Abstract

Background: Emerging evidence supports a cardiovascular protective role of Cooled Dialysis (CD) in incident Hemodialysis (HD) patients. Whether this benefit can be extended to maintenance HD patients remains to be established. Objective: The aim of the present study was to assess the impact of CD by lowering Dialysate temperature (dt) 0.5oC below Core Body Temperature (CBT), on minimizing myocardial ischemia in maintenance HD patients (>1 year on HD). Patients and Methods: from March 2019 to January 2021, we randomized one hundred maintenance HD patients to receive either Cooled Dialysis (dt - 0.5oC below CBT, intervention) or Standard Dialysis (dt= CBT, control) for 12 months.
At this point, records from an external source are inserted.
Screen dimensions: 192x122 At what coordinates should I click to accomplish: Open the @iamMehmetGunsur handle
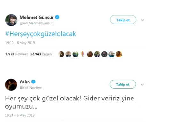pos(36,23)
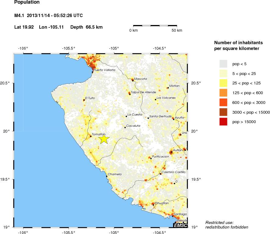Select the El Tuito city dot
This screenshot has height=234, width=270.
[84, 100]
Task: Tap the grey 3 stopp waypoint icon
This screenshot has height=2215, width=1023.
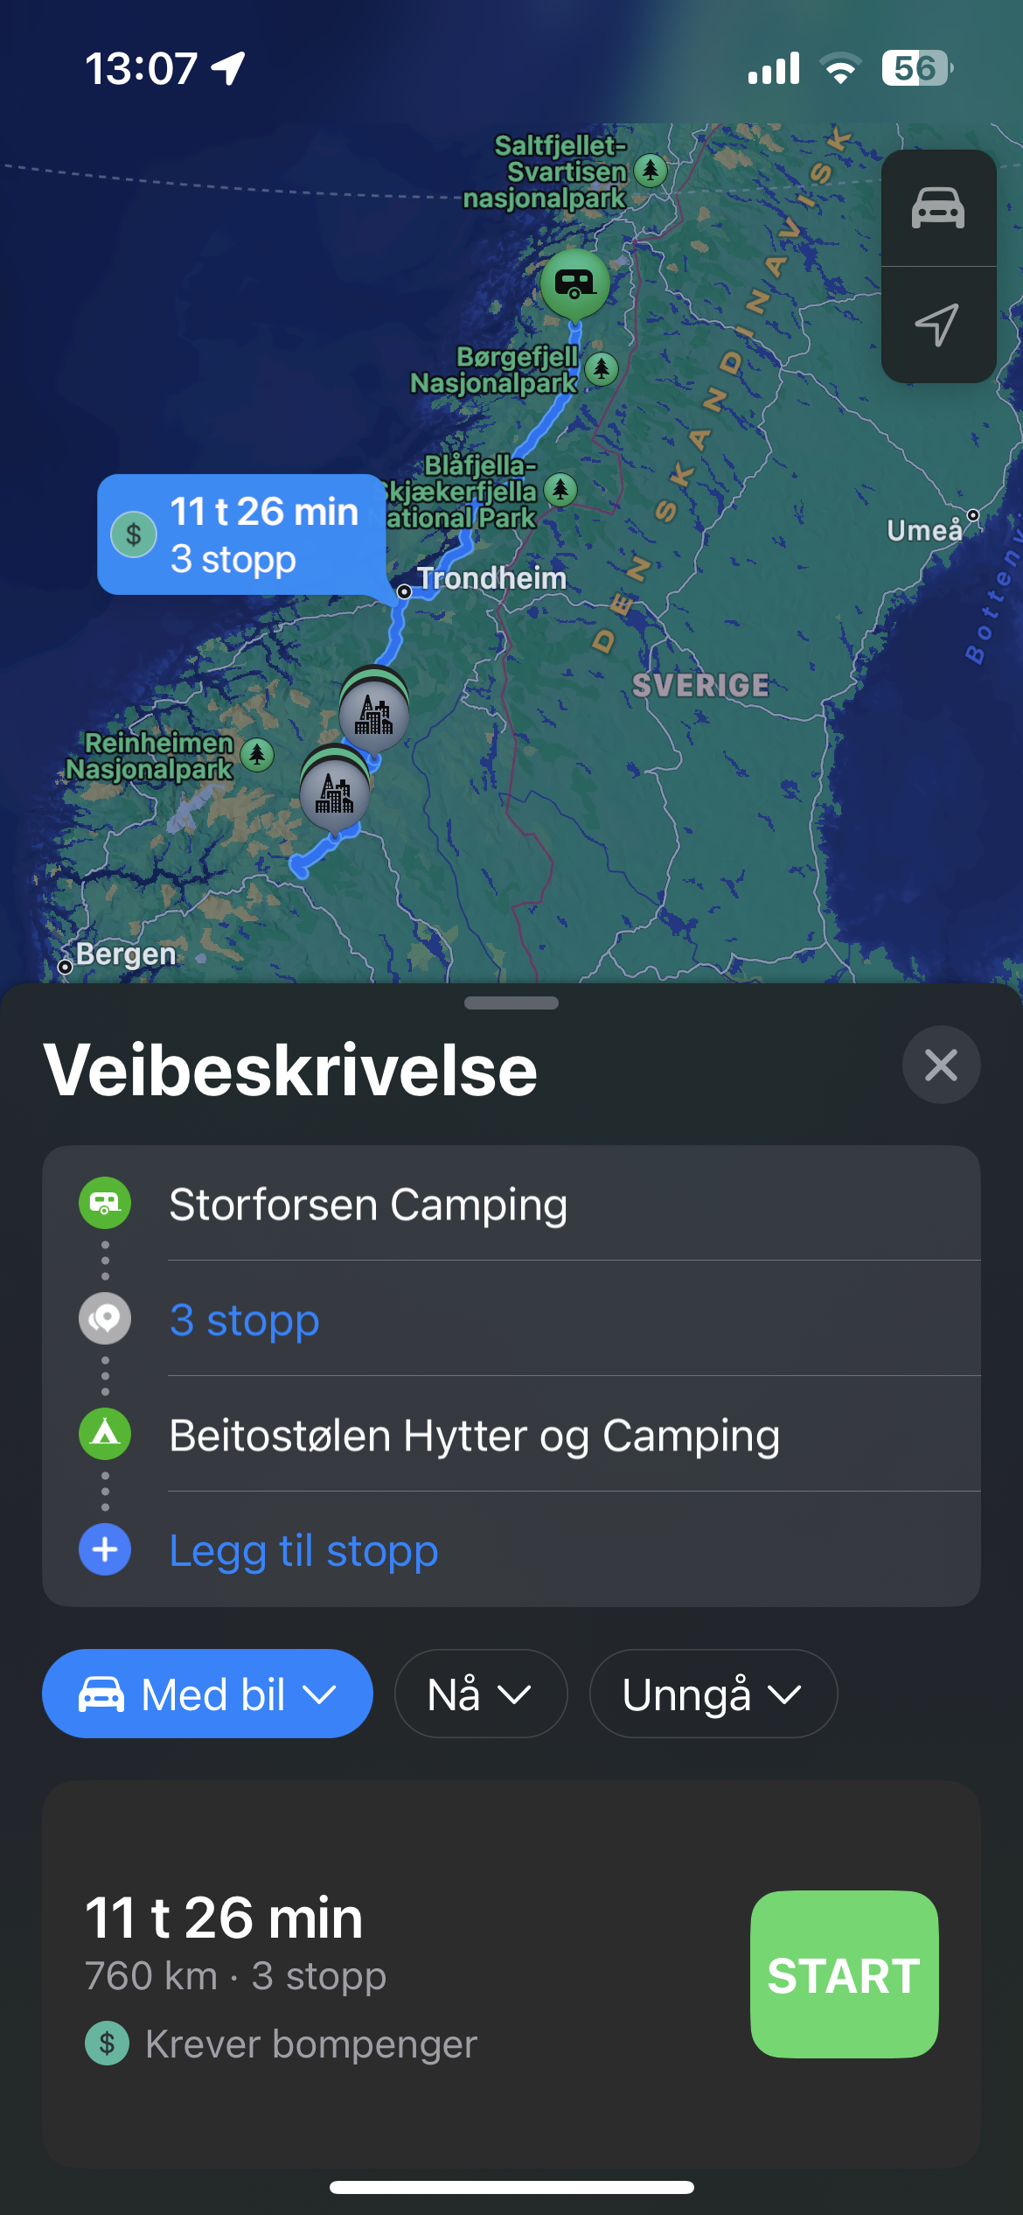Action: coord(105,1318)
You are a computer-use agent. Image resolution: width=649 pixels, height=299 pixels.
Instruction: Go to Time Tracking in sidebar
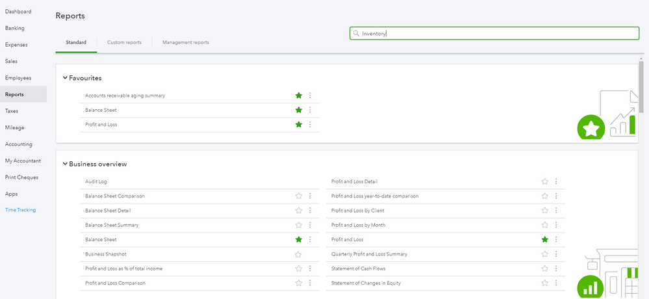pyautogui.click(x=20, y=210)
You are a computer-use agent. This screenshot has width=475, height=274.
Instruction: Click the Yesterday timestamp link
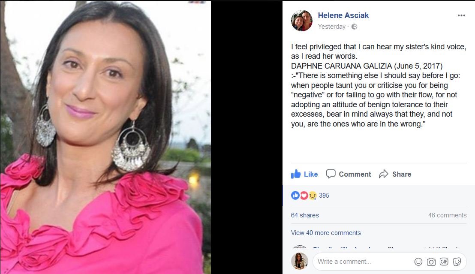click(332, 27)
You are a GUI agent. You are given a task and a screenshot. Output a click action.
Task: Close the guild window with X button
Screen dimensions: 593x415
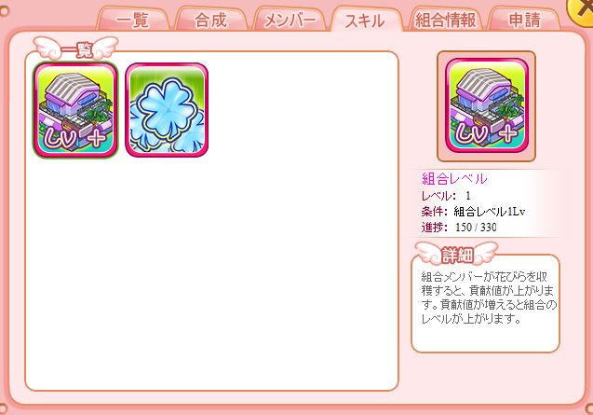click(x=581, y=11)
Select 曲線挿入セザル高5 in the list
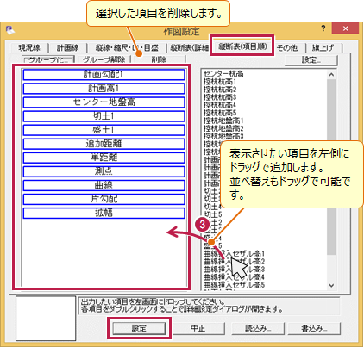 pos(234,285)
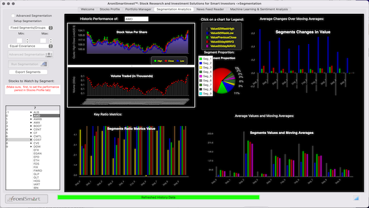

Over the study period, serial measurements of ECG, echocardiography, and myocardial enzymes (CK-MB and Troponin-T) were performed for the whole study population as surrogates for myocardial ischemic injury. Results: By the end of 12-months, compared to Standard Dialysis (ST) patients, Cooled Dialysis (CD) patients had overall less incidence of new myocardial ischemia (composite surrogate outcomes: ECG, Echo and CK-MB) (p=0.032). In logistic regression analysis, CD was found to be independently protective against myocardial ischemia (OR 0.54, p-value 0.033, CI: 0.3-0.95). Conclusion: In maintenance HD patients, Cooled Dialysis might help decrease myocardial ischemia with a reasonable safety profile. Further studies are warranted to explore these findings.